Brief:
Wherever the word "Charger" appears in a line of the records, copy that line.

** Data for this exercise follows **

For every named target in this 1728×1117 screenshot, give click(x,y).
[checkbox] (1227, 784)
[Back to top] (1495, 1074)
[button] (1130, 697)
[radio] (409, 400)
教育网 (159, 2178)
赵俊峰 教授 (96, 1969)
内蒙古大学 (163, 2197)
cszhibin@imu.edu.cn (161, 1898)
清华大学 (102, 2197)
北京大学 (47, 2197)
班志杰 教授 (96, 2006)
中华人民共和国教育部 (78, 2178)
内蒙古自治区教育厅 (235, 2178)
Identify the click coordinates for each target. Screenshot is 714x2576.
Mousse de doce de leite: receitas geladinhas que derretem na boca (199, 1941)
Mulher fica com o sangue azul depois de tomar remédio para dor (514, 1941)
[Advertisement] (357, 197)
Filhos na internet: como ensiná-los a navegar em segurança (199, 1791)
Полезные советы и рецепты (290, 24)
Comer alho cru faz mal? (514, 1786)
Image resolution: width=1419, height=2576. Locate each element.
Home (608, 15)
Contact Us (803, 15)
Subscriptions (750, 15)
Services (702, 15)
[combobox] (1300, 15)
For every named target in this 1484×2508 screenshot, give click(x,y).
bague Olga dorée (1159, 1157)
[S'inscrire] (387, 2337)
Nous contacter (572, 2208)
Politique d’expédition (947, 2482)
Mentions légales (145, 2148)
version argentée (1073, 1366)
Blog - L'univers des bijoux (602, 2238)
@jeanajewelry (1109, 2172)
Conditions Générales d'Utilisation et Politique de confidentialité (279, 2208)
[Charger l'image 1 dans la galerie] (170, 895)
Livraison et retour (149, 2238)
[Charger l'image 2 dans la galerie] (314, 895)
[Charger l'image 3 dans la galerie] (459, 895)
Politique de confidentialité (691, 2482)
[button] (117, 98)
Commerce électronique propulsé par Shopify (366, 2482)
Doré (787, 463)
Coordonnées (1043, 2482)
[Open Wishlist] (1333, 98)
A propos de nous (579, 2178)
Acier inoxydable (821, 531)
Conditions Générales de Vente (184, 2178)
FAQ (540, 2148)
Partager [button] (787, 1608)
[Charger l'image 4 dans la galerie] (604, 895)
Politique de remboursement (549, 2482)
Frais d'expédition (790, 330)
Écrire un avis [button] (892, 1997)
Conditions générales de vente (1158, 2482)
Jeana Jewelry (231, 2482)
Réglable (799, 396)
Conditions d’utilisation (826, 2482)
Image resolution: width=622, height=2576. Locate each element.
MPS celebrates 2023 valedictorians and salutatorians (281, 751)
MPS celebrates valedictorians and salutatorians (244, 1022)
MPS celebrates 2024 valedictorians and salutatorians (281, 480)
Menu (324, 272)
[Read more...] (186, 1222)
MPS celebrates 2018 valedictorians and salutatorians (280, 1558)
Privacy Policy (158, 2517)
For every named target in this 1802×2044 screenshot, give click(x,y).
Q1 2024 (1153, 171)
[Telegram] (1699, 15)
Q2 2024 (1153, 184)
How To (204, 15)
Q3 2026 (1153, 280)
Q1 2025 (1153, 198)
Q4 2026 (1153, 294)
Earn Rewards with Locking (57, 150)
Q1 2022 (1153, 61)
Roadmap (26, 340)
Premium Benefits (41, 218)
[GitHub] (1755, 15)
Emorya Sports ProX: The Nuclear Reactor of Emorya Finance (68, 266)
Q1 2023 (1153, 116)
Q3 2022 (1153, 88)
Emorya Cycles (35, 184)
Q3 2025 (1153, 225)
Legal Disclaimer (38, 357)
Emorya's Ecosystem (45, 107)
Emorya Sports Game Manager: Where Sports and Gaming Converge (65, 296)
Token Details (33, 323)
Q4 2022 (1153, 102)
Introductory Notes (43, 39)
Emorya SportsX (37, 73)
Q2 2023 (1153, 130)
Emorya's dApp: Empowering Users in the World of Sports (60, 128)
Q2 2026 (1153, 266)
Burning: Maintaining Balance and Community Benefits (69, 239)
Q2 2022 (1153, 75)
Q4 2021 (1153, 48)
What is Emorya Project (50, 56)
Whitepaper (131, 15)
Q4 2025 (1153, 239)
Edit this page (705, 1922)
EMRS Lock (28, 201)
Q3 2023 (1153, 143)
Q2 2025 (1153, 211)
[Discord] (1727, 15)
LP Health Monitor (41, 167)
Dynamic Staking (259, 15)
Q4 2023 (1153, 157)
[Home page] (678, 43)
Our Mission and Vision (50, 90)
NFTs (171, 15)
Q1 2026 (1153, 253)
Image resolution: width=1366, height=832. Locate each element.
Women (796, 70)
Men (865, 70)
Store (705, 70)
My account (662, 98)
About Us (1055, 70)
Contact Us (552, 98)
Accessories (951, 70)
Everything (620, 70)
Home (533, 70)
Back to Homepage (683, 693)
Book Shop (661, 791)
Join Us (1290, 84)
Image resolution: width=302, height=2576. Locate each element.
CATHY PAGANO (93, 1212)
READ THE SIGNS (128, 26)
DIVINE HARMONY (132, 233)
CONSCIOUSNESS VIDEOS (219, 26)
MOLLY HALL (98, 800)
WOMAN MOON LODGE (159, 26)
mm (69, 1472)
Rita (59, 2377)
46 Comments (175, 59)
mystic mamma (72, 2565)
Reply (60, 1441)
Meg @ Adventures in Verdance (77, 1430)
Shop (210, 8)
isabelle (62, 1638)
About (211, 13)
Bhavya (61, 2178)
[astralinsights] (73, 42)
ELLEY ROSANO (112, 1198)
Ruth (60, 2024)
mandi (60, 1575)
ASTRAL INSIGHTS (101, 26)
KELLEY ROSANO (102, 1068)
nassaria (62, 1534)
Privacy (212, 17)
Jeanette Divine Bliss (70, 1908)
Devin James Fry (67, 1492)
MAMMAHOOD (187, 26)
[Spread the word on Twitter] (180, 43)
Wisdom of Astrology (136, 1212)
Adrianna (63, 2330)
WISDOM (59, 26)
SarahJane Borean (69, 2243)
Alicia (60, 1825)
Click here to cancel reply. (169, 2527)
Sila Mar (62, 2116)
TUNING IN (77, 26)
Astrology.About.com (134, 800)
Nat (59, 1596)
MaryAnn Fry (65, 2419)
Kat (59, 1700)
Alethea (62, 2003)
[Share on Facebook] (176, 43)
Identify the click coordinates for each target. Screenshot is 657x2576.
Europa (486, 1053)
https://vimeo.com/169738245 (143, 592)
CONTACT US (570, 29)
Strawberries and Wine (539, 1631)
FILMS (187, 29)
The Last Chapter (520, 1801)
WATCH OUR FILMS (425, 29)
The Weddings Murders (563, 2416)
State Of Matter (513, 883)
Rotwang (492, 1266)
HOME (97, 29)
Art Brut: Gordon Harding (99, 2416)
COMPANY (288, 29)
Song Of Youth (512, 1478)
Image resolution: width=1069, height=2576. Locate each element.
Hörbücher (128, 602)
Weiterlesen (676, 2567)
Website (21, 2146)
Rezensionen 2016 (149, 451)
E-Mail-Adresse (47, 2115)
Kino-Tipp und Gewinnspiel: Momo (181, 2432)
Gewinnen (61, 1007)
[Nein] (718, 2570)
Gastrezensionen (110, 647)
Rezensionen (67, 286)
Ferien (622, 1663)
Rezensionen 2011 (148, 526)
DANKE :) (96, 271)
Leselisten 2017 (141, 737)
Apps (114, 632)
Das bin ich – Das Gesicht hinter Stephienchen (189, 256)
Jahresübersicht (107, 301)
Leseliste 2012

** End of Data for this exercise **

Response area:
[Charger l'image 1 dans la galerie] (170, 895)
[Charger l'image 2 dans la galerie] (314, 895)
[Charger l'image 3 dans la galerie] (459, 895)
[Charger l'image 4 dans la galerie] (604, 895)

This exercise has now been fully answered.